◆ TASK TO CARRY OUT
In the interconnect chip passage below, what kind of structure is the first interconnection structure 311?

◆ PROVIDED TEXT
----------------

In this form, the first interconnection structure 311 is a through-silicon-via (TSV) structure. With the TSV structure, the stacking density of the first interconnect chip 301 in three-dimensional directions is larger, and the overall dimension is smaller. Moreover, the speed of the chip is greatly improved, and the power consumption of the chip is reduced.
In this form, a material of the first interconnection structure 311 is a metal material, for example, one or more of copper, aluminum, tungsten, cobalt, nickel, titanium, tantalum, titanium nitride and tantalum nitride.
Referring to FIG. 4 , the first interconnect chip 301 is bonded to the carrier plate 305 in the first area.
The first interconnect chip 301 is bonded to the carrier plate 305 in the first area, thereby facilitating subsequent packaging integration between the first interconnect chip 301 and the device chip on the carrier plate 305.
In an example, the first interconnect chip 301 is temporarily bonded to the carrier plate 305 in the first area, so as to reduce the difficulty in subsequent removal of the carrier plate 305.

----------------

◆ DATA EXTRACT

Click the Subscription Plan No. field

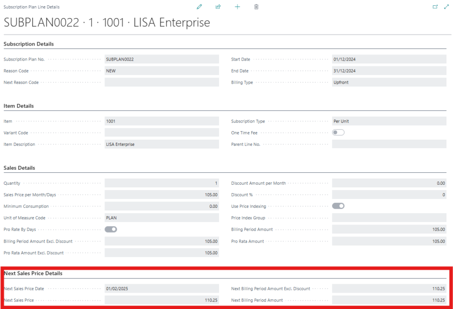(x=161, y=59)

----------------

◆ WORKED ANSWER
A through-silicon-via (TSV) structure.